Informatics Program to Compile Private Practice Dental Data for Research Purposes

Dentistry Today
Regenstrief Institute and Indiana University School of Dentistry​


Regenstrief Institute and Indiana University School of Dentistry​

With the goal of improving oral health for better overall physical and emotional health, Regenstrief Institute and the Indiana University (IU) School of Dentistry report that they are developing a novel dental informatics program. 

The new program is one of only a few in the United States and is perhaps the only dental informatics program in the nation linked to a clinical data repository managed by a regional health information exchange, according to the partners. 

“Dental informatics is an important, growing discipline that is poised to deliver even greater impact to people and populations,” said Peter Embí, MD, president and chief executive officer of the Regenstrief Institute. 

“Leveraging the unique combined expertise of Regenstrief Institute and IU School of Dentistry, and making use of the robust research data repositories that we manage, our new joint program will lead to improvements in diagnosis, prevention, and treatment across a range of diseases, ultimately improving medical and dental practice, individual well-being, and population health,” said Embí.

Positioned at the intersection of dentistry and medicine, the program plans to establish a research agenda that translates and implements its findings in dental offices and other points of care to enhance oral disease prevention and treatment.

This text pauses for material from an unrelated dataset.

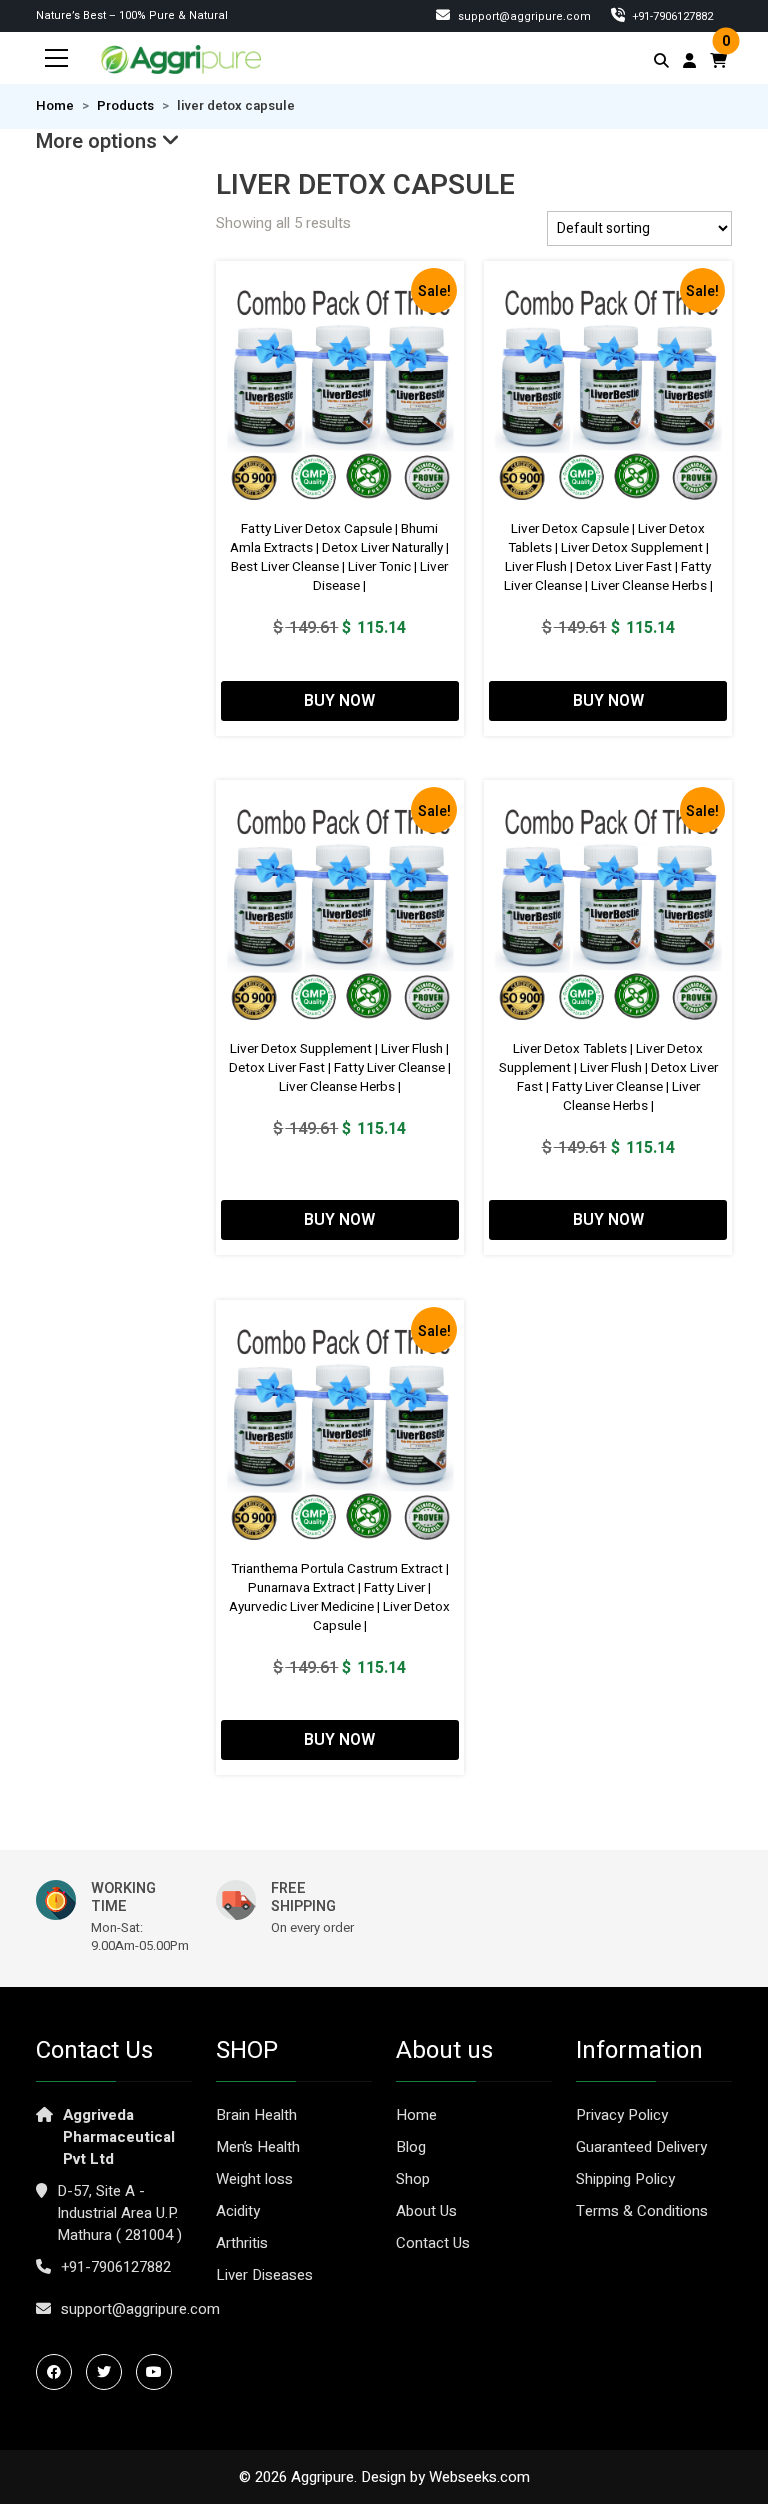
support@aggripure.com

The program will use both electronic dental and medical record data for clinical research to develop interoperable databases that advance the knowledge of oral health problems that cause, co-occur with, or result from medical conditions.

“When we look at unmet health needs, oral health is one of the most significant,” said Carol Anne Murdoch-Kinch, DDS, PhD, dean of the IU School of Dentistry. 

“With this new partnership between the dental school and Regenstrief Institute, we will be well positioned to use the growing amount of data being collected by dentists and researchers to advance oral health and overall health for individuals everywhere,” Murdoch-Kinch said.

The limited availability of high-quality short-term and long-term evidence regarding dental treatment outcomes is a well-known problem, the partners say. 

“While medicine has a long history of applying informatics approaches for research and patient care, in dentistry, clinical informatics is still in its infancy,” said Thankkam Thyvalikakath, DMD, PhD, associate professor with the IU School of Dentistry, who will lead the partnership.

“With increased use of electronic dental record data for research and developing informatics interventions for patient care, that gap can narrow,” said Thyvalikakath.

“Closing the circle between data acquisition and data use at the point of care will reduce the burden on patients of reporting their medical history and ultimately improve clinical practice and outcomes,” said Thyvalikakath.

With grant support from the National Institute of Dental and Craniofacial Research for the National Dental Practice-Based Research Network, Thyvalikakath established a repository of data from 99 private dental practices in the United States. 

For the first time, this repository has demonstrated the feasibility of utilizing electronic dental record data from private practices for research and quality improvement purposes, according to the partners.

Thyvalikakath is the principal investigator of a study supported by the National Institutes of Health assessing oral health and dental treatment outcomes in Sjögren’s syndrome patients. This project is expected to produce generalizable methods for linking dental and medical electronic health records and extracting clinical data for clinical, comparative effectiveness, and epidemiological research purposes. 

“The IU School of Dentistry and Regenstrief partnership will help promote exchange of information and care coordination between dental and health providers and provide a vital model for others of how dental providers can access regional health exchange data to promote better overall health,” said Thyvalikakath. 

The clinical data repository is the Indiana Network for Patient Care (INPC), managed by the Indiana Health Information Exchange (IHIE). The Regenstrief Institute is the steward of the INPC for research purposes via its partnership with the IHIE.

In addition to the INPC, the partnership will include access to electronic dental record data from the dental school and from dental practices across the country. The INPC is the nation’s largest interorganizational clinical data repository with more than 12 billion data elements about patients in Indiana and beyond, the partnership says.